### TASK TO CARRY OUT
Copy out every record below, word for word.

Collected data
►
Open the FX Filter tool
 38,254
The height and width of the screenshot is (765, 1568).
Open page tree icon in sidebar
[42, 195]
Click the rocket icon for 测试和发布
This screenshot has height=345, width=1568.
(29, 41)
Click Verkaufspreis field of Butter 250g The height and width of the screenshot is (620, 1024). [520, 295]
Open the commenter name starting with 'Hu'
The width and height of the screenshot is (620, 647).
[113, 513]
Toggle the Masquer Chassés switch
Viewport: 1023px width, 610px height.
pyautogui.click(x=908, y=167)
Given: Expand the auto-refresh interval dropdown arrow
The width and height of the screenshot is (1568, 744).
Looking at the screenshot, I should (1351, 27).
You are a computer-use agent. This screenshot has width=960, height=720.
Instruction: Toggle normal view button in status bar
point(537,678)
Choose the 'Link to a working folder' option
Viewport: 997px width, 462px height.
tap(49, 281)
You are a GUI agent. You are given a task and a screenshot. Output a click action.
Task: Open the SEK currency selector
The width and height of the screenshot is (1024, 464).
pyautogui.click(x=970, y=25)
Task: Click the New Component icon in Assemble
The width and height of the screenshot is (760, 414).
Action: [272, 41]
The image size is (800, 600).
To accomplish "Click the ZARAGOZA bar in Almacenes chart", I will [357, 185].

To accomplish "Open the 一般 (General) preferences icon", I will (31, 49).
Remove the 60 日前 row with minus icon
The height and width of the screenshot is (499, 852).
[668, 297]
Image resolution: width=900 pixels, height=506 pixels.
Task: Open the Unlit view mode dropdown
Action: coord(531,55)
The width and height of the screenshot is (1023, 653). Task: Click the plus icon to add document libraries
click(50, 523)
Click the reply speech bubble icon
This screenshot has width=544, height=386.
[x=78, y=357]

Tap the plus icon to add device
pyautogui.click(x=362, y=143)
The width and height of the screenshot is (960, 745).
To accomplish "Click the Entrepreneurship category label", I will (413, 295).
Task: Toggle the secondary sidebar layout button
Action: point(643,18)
◄
### ANSWER SPACE
Open the FX Filter tool
 38,254
The height and width of the screenshot is (765, 1568).
Open page tree icon in sidebar
[42, 195]
Click the rocket icon for 测试和发布
This screenshot has height=345, width=1568.
(29, 41)
Click Verkaufspreis field of Butter 250g The height and width of the screenshot is (620, 1024). [520, 295]
Open the commenter name starting with 'Hu'
The width and height of the screenshot is (620, 647).
[113, 513]
Toggle the Masquer Chassés switch
Viewport: 1023px width, 610px height.
pyautogui.click(x=908, y=167)
Given: Expand the auto-refresh interval dropdown arrow
The width and height of the screenshot is (1568, 744).
Looking at the screenshot, I should (1351, 27).
You are a computer-use agent. This screenshot has width=960, height=720.
Instruction: Toggle normal view button in status bar
point(537,678)
Choose the 'Link to a working folder' option
Viewport: 997px width, 462px height.
tap(49, 281)
You are a GUI agent. You are given a task and a screenshot. Output a click action.
Task: Open the SEK currency selector
The width and height of the screenshot is (1024, 464).
pyautogui.click(x=970, y=25)
Task: Click the New Component icon in Assemble
The width and height of the screenshot is (760, 414).
Action: [272, 41]
The image size is (800, 600).
To accomplish "Click the ZARAGOZA bar in Almacenes chart", I will [357, 185].

To accomplish "Open the 一般 (General) preferences icon", I will (31, 49).
Remove the 60 日前 row with minus icon
The height and width of the screenshot is (499, 852).
[668, 297]
Image resolution: width=900 pixels, height=506 pixels.
Task: Open the Unlit view mode dropdown
Action: coord(531,55)
The width and height of the screenshot is (1023, 653). Task: Click the plus icon to add document libraries
click(50, 523)
Click the reply speech bubble icon
This screenshot has width=544, height=386.
[x=78, y=357]

Tap the plus icon to add device
pyautogui.click(x=362, y=143)
The width and height of the screenshot is (960, 745).
To accomplish "Click the Entrepreneurship category label", I will (413, 295).
Task: Toggle the secondary sidebar layout button
Action: point(643,18)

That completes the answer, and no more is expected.